- **The task**
Recast the entries from the line containing "This screenshot has width=1248, height=634." to the line containing "at that location.", both included, as a two-column CSV headed text and answer, with one row per entry and each value in its own quoted field with line breaks replaced by spaces. Leave the pictures out.

- **Exercise input**
- - -

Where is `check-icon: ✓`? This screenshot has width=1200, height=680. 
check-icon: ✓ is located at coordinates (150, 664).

- - -

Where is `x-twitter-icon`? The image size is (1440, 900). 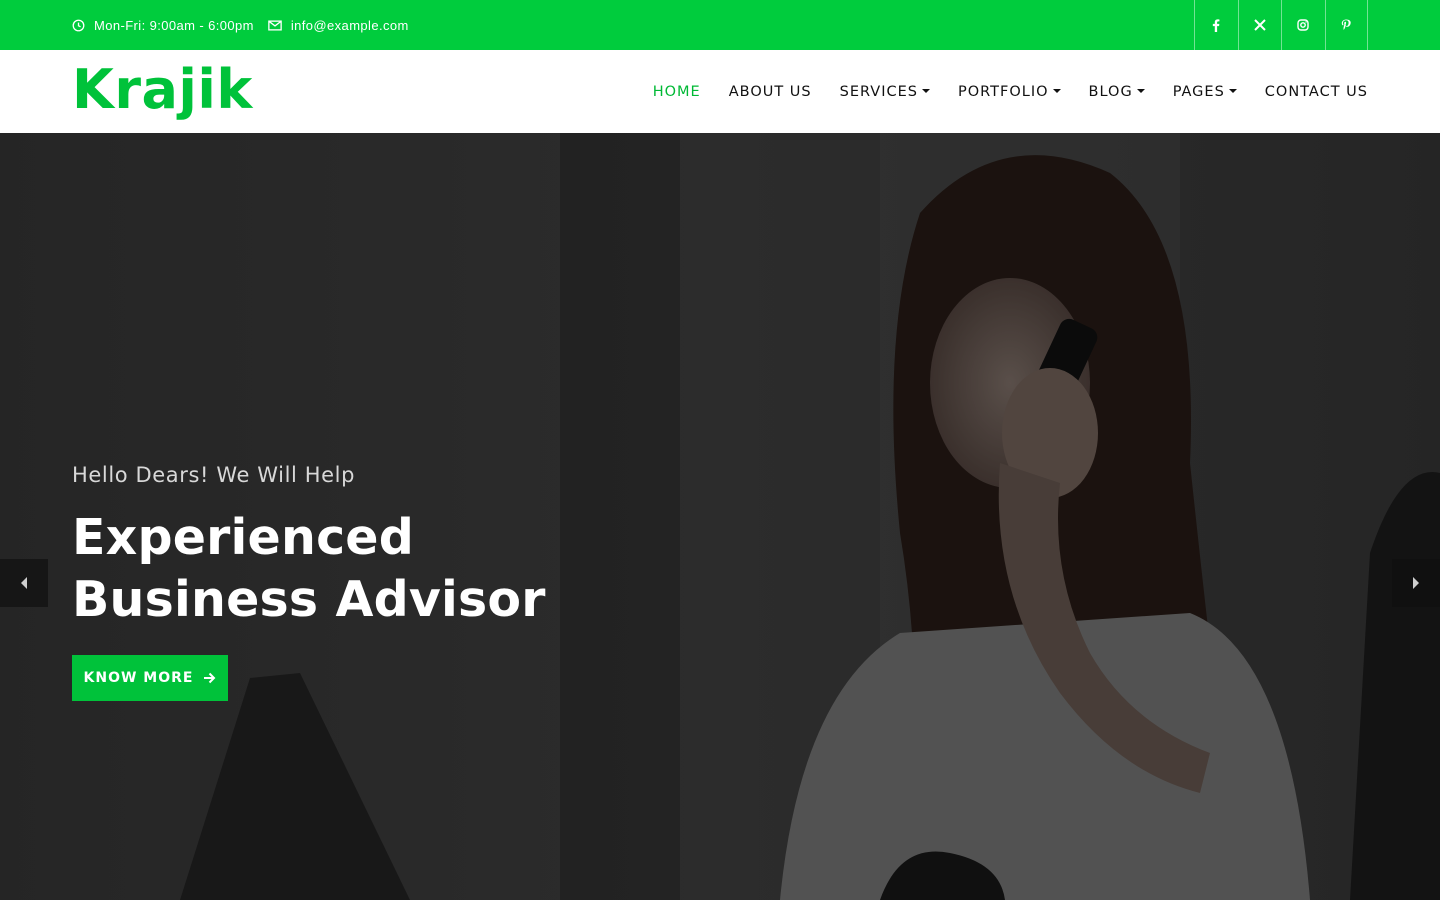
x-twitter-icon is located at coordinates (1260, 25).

- - -

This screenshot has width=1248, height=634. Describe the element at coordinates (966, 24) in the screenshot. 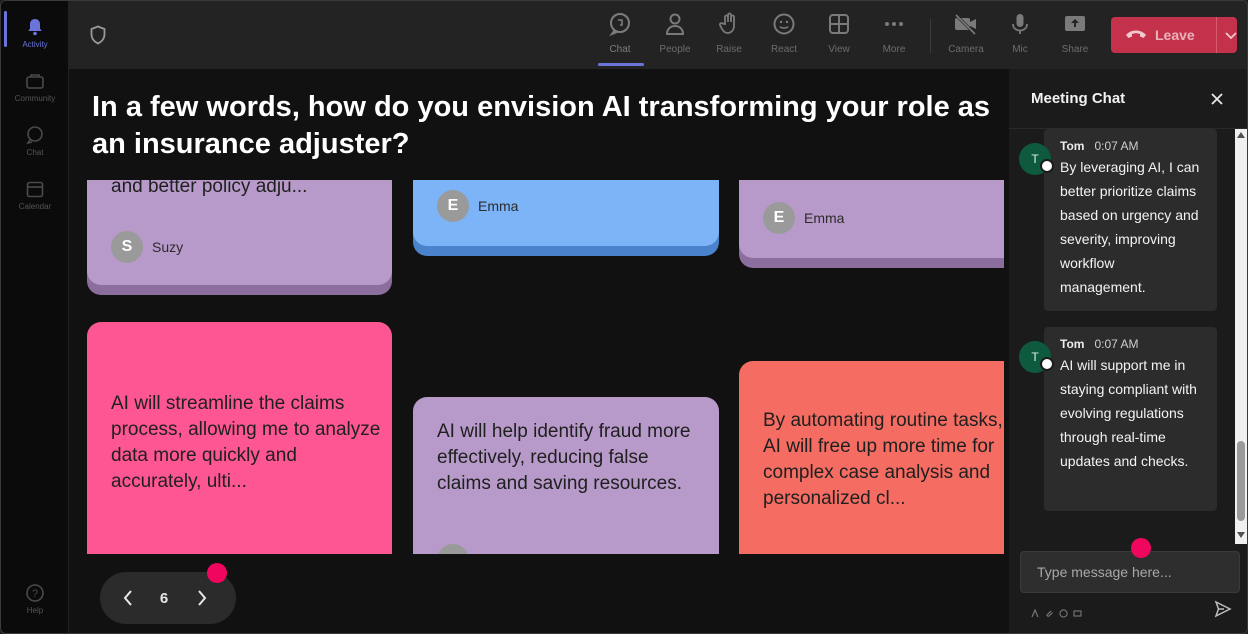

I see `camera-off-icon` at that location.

- - -

- **Task solution**
text,answer
"This screenshot has width=1248, height=634. Describe the element at coordinates (966, 24) in the screenshot.","I see `camera-off-icon` at that location."